(PROVIDED DATA)
================

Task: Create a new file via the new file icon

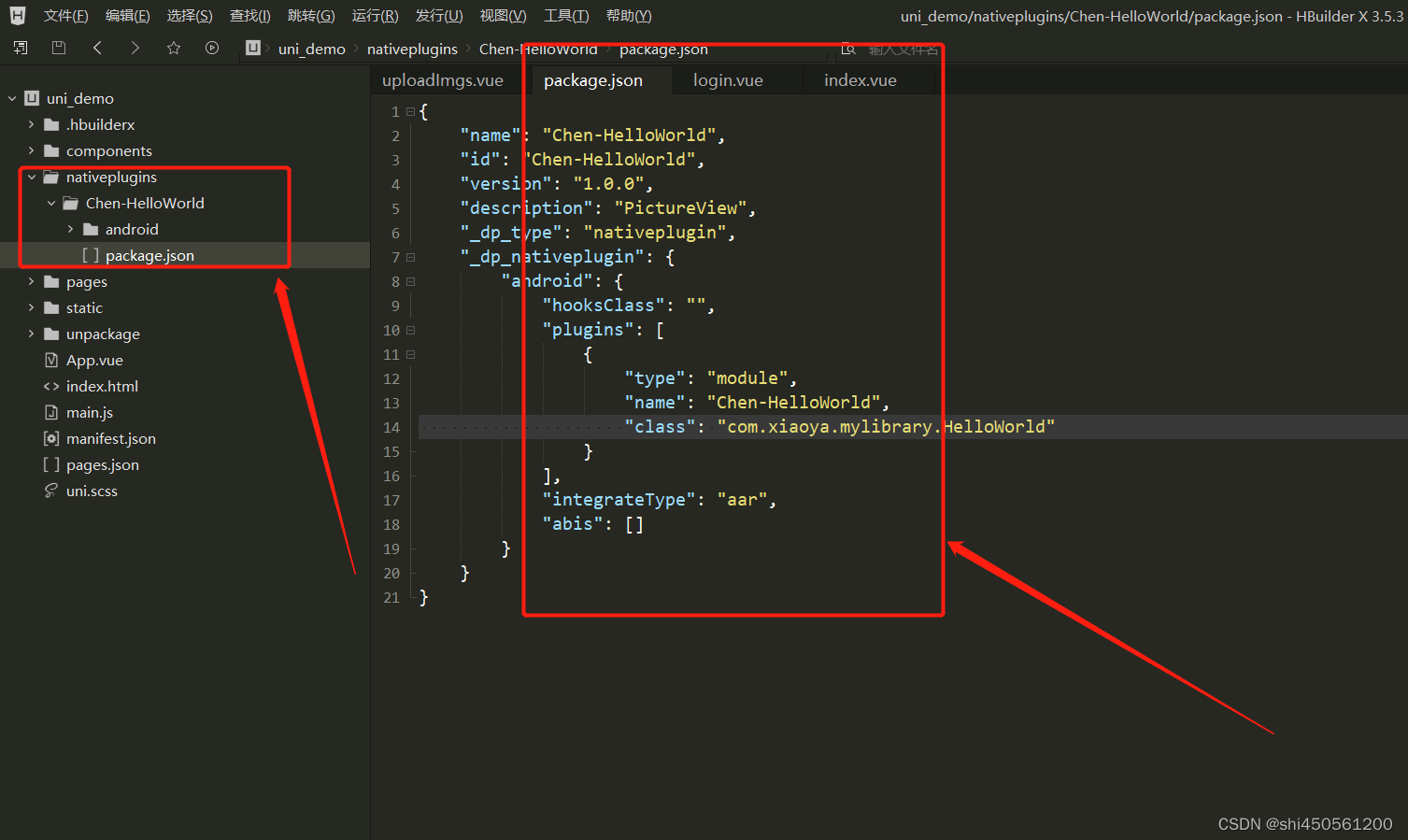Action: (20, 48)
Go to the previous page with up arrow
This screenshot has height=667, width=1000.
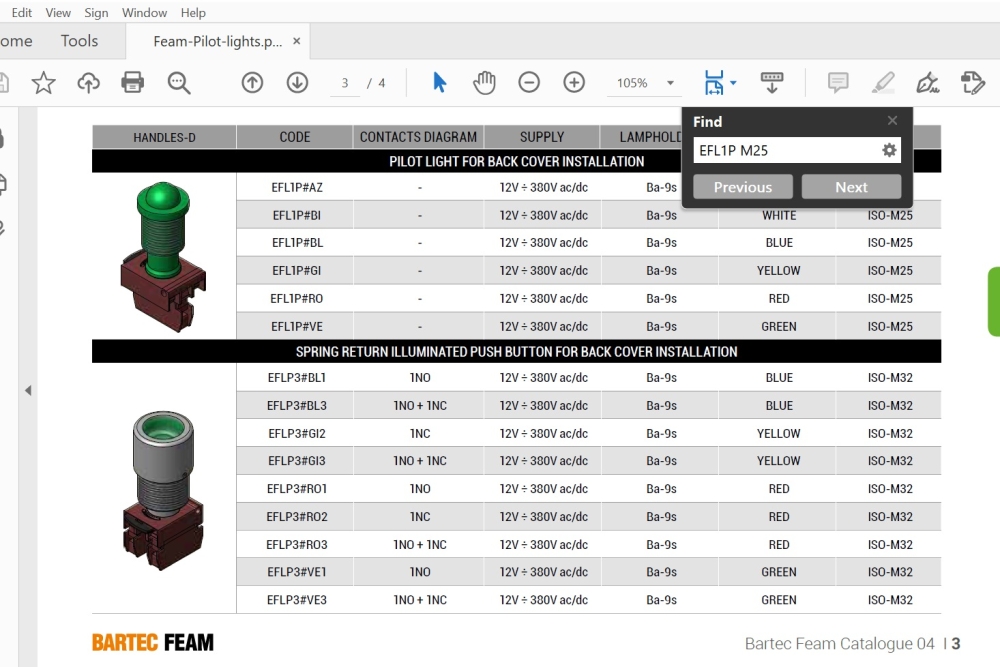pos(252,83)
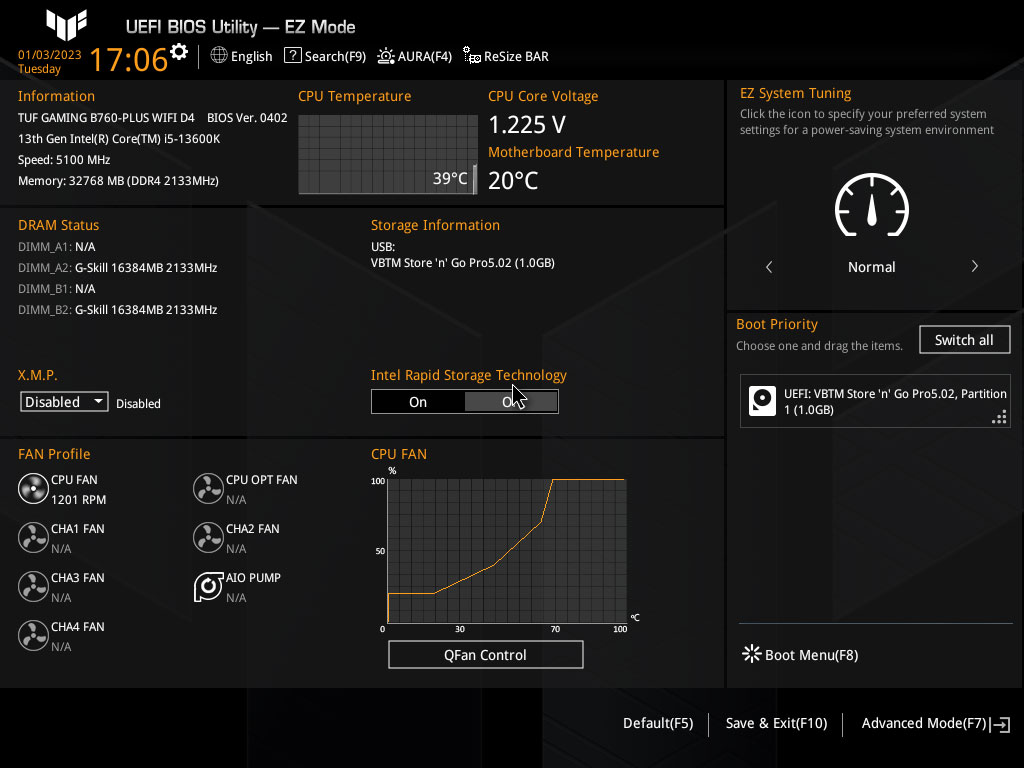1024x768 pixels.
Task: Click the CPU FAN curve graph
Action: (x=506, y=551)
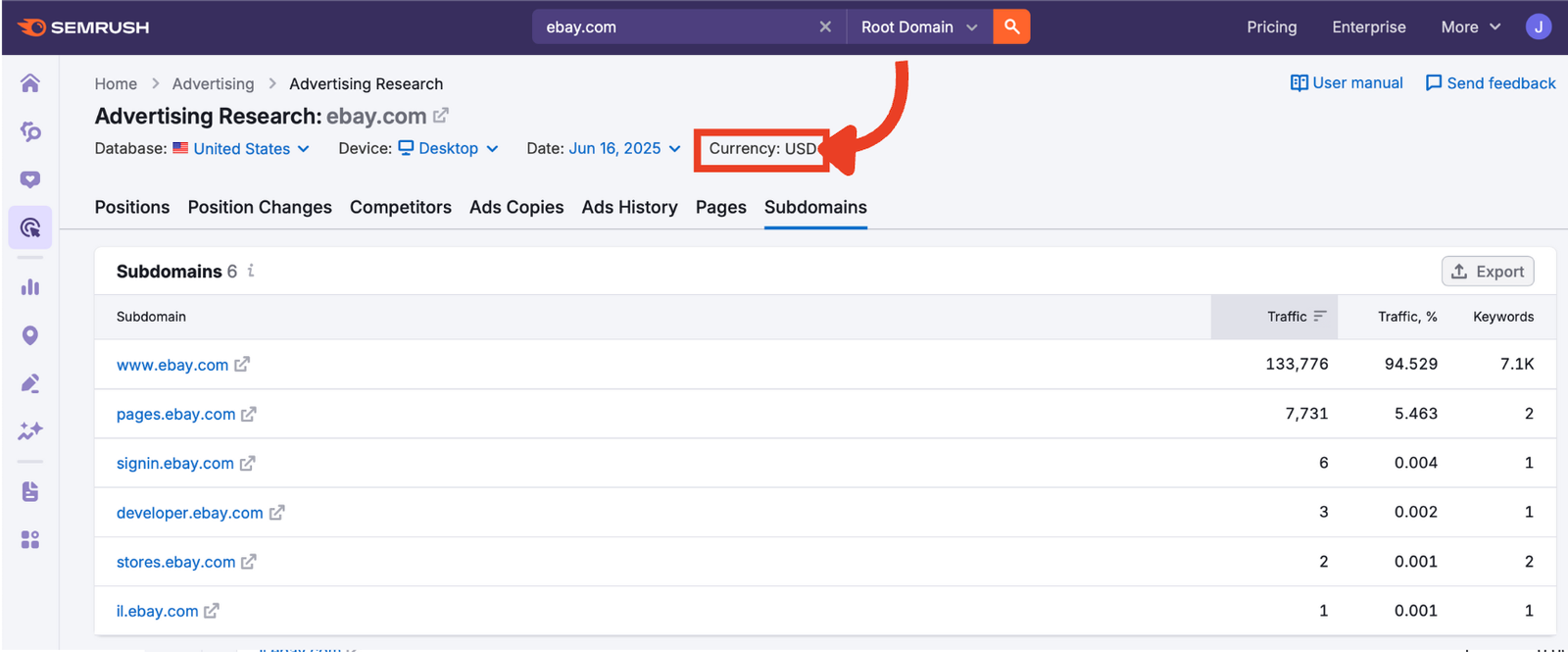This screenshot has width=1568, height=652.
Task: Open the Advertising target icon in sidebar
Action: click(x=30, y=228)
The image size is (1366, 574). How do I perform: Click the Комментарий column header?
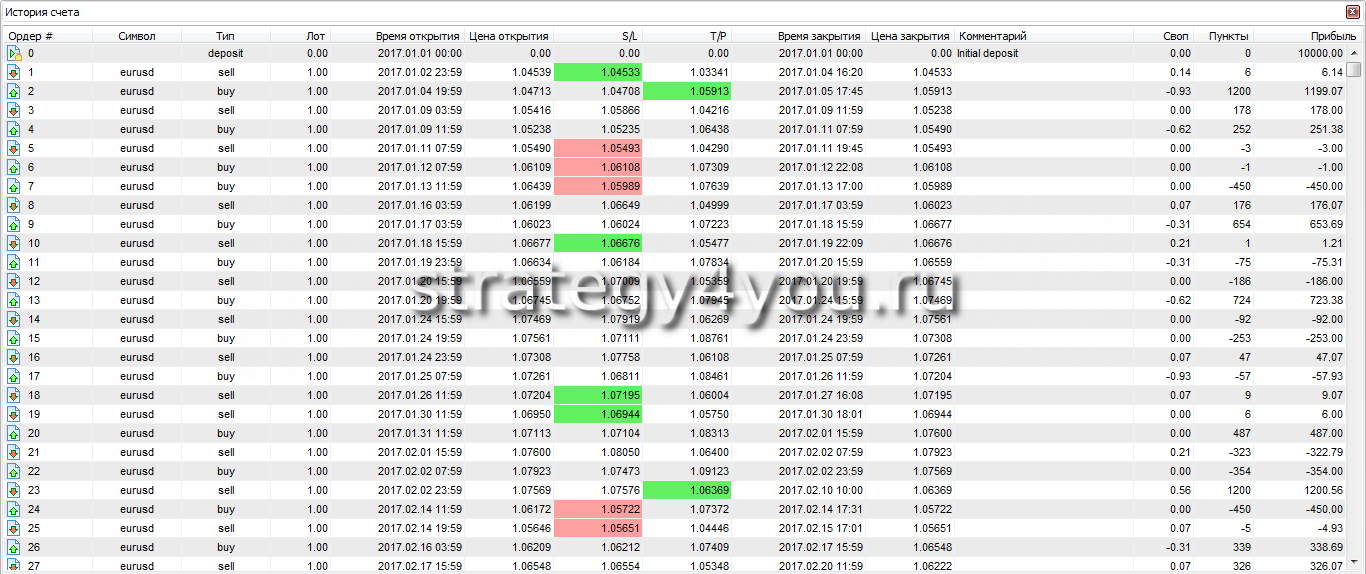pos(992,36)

================

Return the line containing "This screenshot has height=667, width=1000." and every line after it through the end of the records above, exactly and nothing else, but not the pictures.

This screenshot has height=667, width=1000.
pos(252,83)
1024x768 pixels.
Task: Click the CPU FAN curve graph
Action: (x=506, y=551)
This screenshot has width=1568, height=652.
Task: Open the Advertising target icon in sidebar
Action: click(x=30, y=228)
The image size is (1366, 574). How do I perform: Click the Комментарий column header?
pos(992,36)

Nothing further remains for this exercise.